Complexity Analysis:

• Time Complexity:O(2^n * n)
  • Number of subsets: There are 2^n subsets in the power set because each element can either be included or excluded, resulting in 2 possibilities per element.
  • Time to Process Each Subset: For each subset, we might spend O(n) time to create or store it, since copying or printing the subset takes linear time in terms of the number of element.
• Space Complexity:O(2^n * n)
  • Output Space: We need to store all 2^n subsets, and each subset could contain up to n elements.
  • Recursive Call Stack: In the recursive solution, the call stack can go up to O(n) in depth.

2️⃣ Bitmasking

🧠 Intuition:

Each element has 2 choices: include or exclude.

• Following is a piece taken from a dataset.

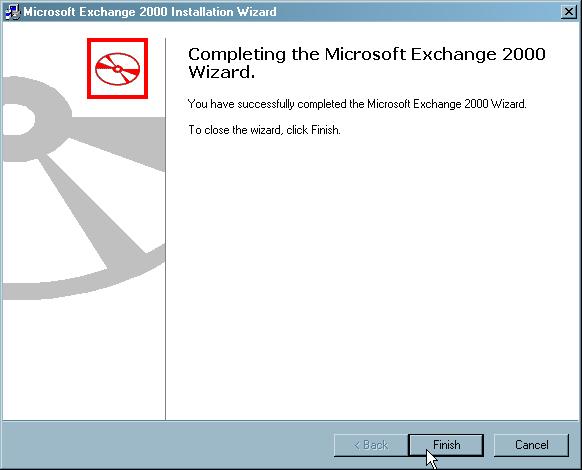Open the title bar installer icon menu
Viewport: 582px width, 470px height.
pos(12,12)
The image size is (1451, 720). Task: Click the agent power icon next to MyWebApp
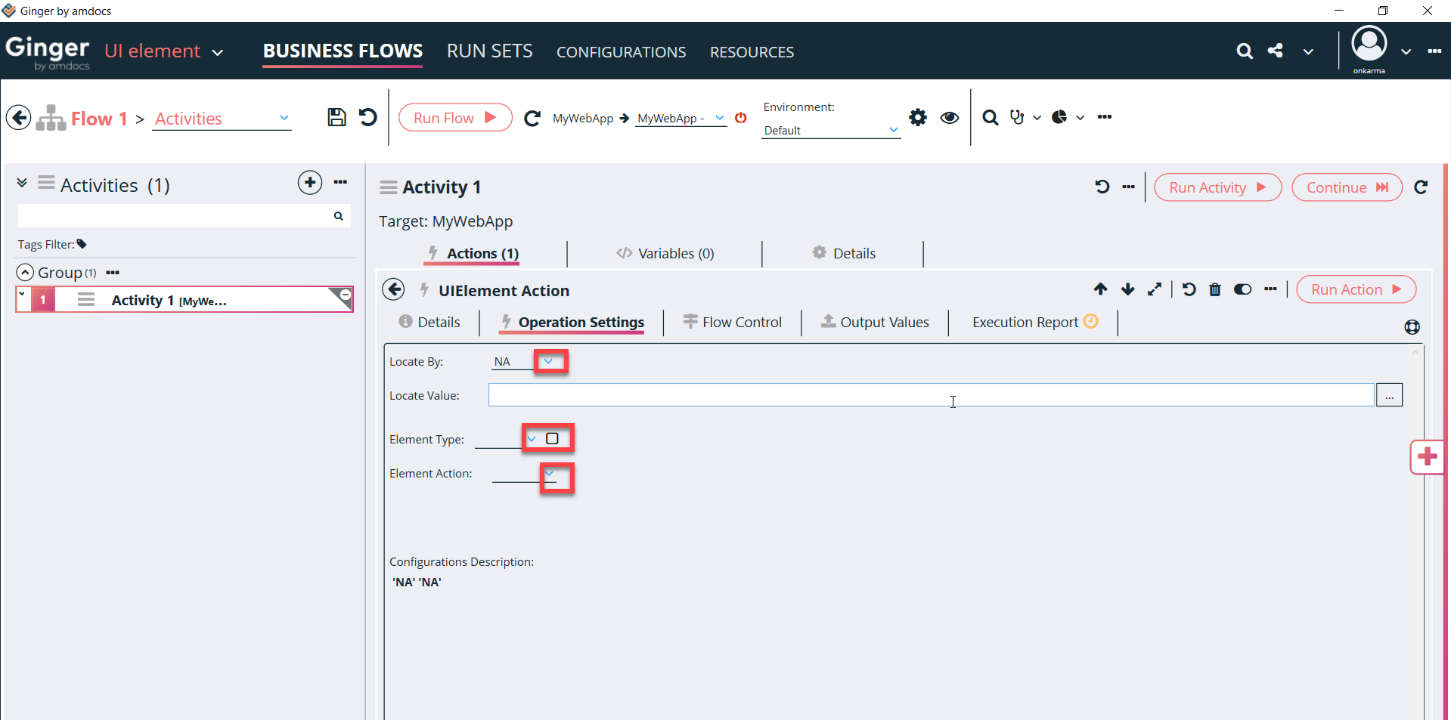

That means there are 2^n subsets.

Each subset can be represented by a bitmask of length n, where:

• 1 at position i -> include nums[i]
• 0 at position i -> exclude nums[i]

🔁 Example:

nums = [1, 2, 3]

Binary: 000 → []
Binary: 001 → [3]
Binary: 010 → [2]
Binary: 011 → [2, 3]
Binary: 100 → [1]
...

🧑‍💻 Code: Bitmasking

vector<vector<int>> subsets(vector<int>& nums) {
    int n = nums.size();               // Step 1: Get the size of the input array
    int total = 1 << n;                // Step 2: Total number of subsets = 2^n (using bit shifting)
    vector<vector<int>> res;          // Step 3: This will store all the subsets

    // Step 4: Loop through all possible bitmasks from 0 to 2^n - 1
    for (int mask = 0; mask < total; ++mask) {
        vector<int> subset;           // Step 5: Start with an empty subset

        // Step 6: For each bit position, check if it is set in the current mask
        for (int j = 0; j < n; ++j) {
            // Step 7: If the j-th bit is set, include nums[j] in the subset
            if (mask & (1 << j)) {
                subset.push_back(nums[j]);
            }
        }

        // Step 8: Add the constructed subset to the result
        res.push_back(subset);
    }

    // Step 9: Return the final list of all subsets
    return res;
}

Complexity Analysis:

• Time Complexity:O((2 ^ n) * n))
  • As it loop through 2^n masks and check n bit each
• Space Complexity: O(1)

🧠 Summary Table

Final Thoughts

• Both recursion and bitmasking are effective for generating subsets.
• Choose recursion for intuitive understanding and bitmasking for performance in interviews.
• Always remember to sort the array when dealing with duplicates.